After spending two nights in Fortuna, at the base of the largest and most active volcano in Costa Rica, Arenal, Robyn and I left Scott and Ashley to spend Thursday night in Mondeverde. Mondeverde is known as the Cloud Forest Town and it didn't disappoint as the misty clouds rolled right down the main street, covering everything in a fast moving fog that constricted escaping views and gave the sleepy town an intimate feel. One night in town turned out to be enough, especially when our sleep was interupted by the couple next door who paid no attention to the latex-thin walls and forced us to endure their rapture. After a short night of gagging and fitful sleep, we left early Friday morning, bound for Montezuma. Upon our arrival in Mondeverde we were told that the only highway that would allow us passage to the necoya pennisula had crumbled just the day before, thus making the voyage difficult and convuluted.
In order to avoid paying $100 US for the two of us to take a shuttle, we needed to catch the first leg of a public transit bus at 6am Friday. Waking up, we both knew that we were in for a long day. We carried our bags on our backs and under our eyes and boarded the bus, which was typically old and musty. The first hour was uneventful until we started to approach the downed bridge, at which point the bus driver performed a grand 3-point turn and drove in reverse for about 3km, which was quite impressive. All of the passengers were baffled as to the reasoning for the manuever but we later realized that, as the road narrowed in order to feed the bridge, this was the only place at which he'd be able to turn the bus around, so he was preparing for his drive out of the area. We backed up to the crashed structure and got out of the bus. Surveying the damage and the cleanup efforts we walked over a catwalk and were on the other side. There we waited for another bus to saddle up, also in reverse, and hopped aboard.

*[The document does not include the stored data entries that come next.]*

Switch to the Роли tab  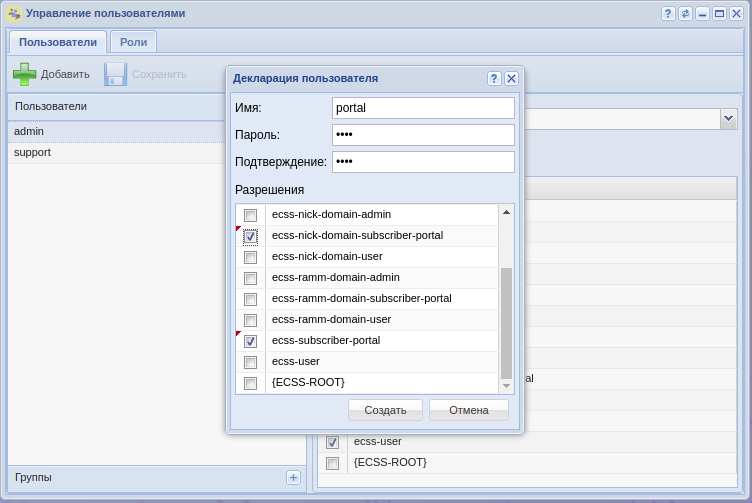pyautogui.click(x=133, y=42)
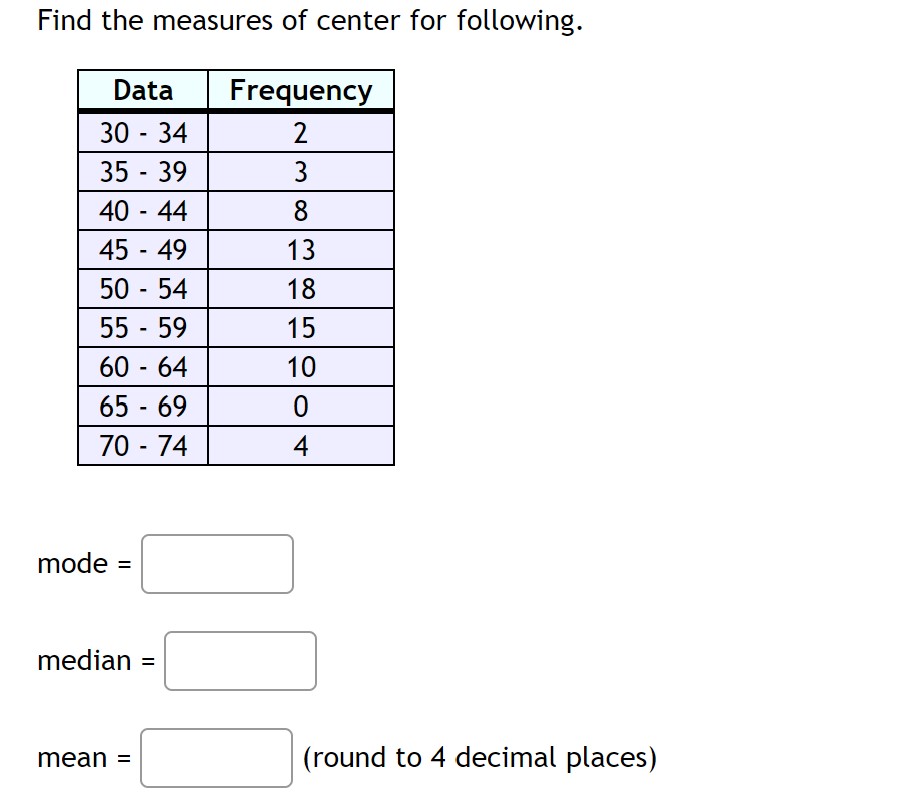The height and width of the screenshot is (804, 908).
Task: Click the median answer input field
Action: point(240,660)
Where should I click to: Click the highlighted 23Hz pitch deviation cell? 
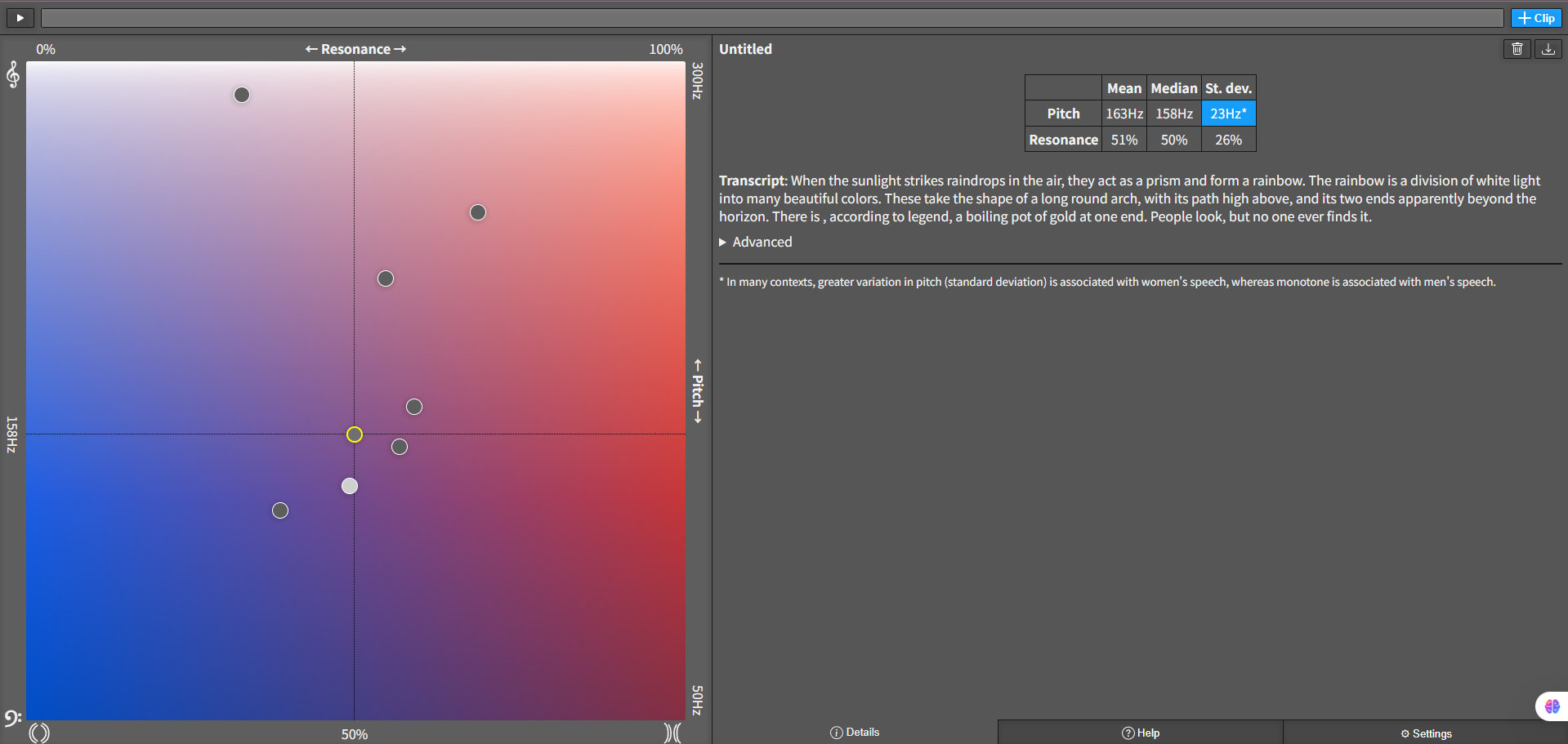coord(1228,114)
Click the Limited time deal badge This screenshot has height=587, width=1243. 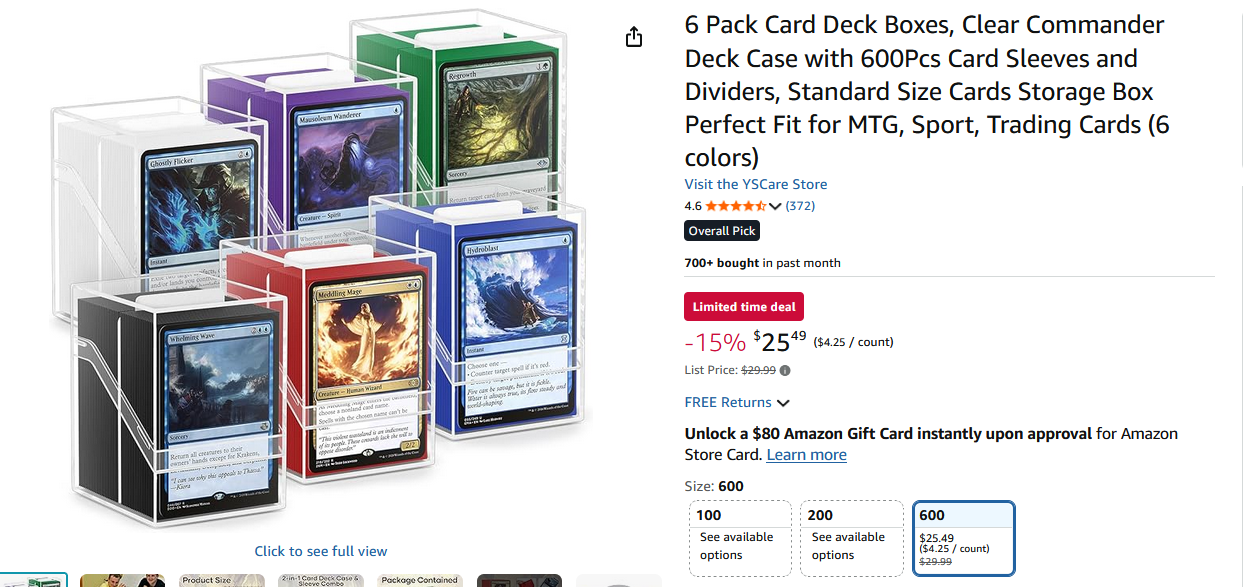(x=744, y=307)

This was a rather short ride because the bus was bound for San Jose and we needed to get off in order to catch the connection that kept us on our route. As we were getting out of the bus I met an older woman named Victoria who spoke fluent English and Spanish and was also on a similar path to us. We stayed close to her in order to avoid getting ourselves mixed up. The connection bus in Barranca drove us the 45 minutes into Puntarenas, where we could find the ferry to the peninsula. In Barranca all of the gringo travellers got off and basically formed a line behind Victoria, who seemed to know her way around. It was as if the seven or eight younger travellers were her kindergarten class on a field trip. Fortunately Victoria did know exactly how to get where she wanted, unfortunately she was destined for another bus stop and we were going to the ferry station, which were on opposite sides of the town. Despite my repeatedly mentioning our need to get to the ferry, she reassuredly guided us to the bus station doorstep before informing us that it was nowhere close to where we needed to be. The large group then split, with us being joined by a solo Japanese traveller named Yuza who also wanted to get to Montezuma. Yuza spoke little English and only slightly more Spanish, so you can imagine the silly scene of the three of us trying to navigate our way through a foreign city, unsure of the direction we needed to head and barely able to speak to each other. While walking as a group, with the map out and awed, confused looks on our faces, we finally tired of the laughter from the locals and asked for help. When it became clear that we were far out of walking distance we hailed a cab and hopped in.
The driver let us know that the ferry departed at 11am and not again until 1pm, and we were 5km away at 10:52. Needless to say, we needed to hurry. The cabbie proceeded to do his best Andretti impression, screaming down the sleepy streets of Puntarenas as fast as his old Corolla would take us. He was downshifting with a vengence and even used the handbrake on more than one occasion to take a turn at speed. It was an exhilirating ride and we luckily snuck in right at the ferry foghorn. We hustled onto the boat and found seats with about 45 seconds to spare.
Off the boat and the public bus is waiting to take us from the ferry town across the coast and into Montezuma. What we thought would be a 45 minute bus ride ended up taking another hour and a half, and me being the gentleman that I am, I allowed others to take seats at the outset of the trip. By now (2:30pm) we'd been on the move for 9 hours and was fading fast. Luckily the bus finally came to it's destination and we hurriedly exited the vehicle. WIth bags on backs we strode confidently into town - only to quicly realize that we'd gotten off the bus too soon and were not in Montezuma. We watched the bus continue on without us and hailed another cab. Twenty more billed-by-the-kilometre minutes later, and we finally arrived. Luckily Montezuma's been a great place with varied cuisine, natural attractions within walking distance, good surf, and a fun night life. We've enjoyed our time here, which was made even sweeter by the (typical) tribultations we endured to get here.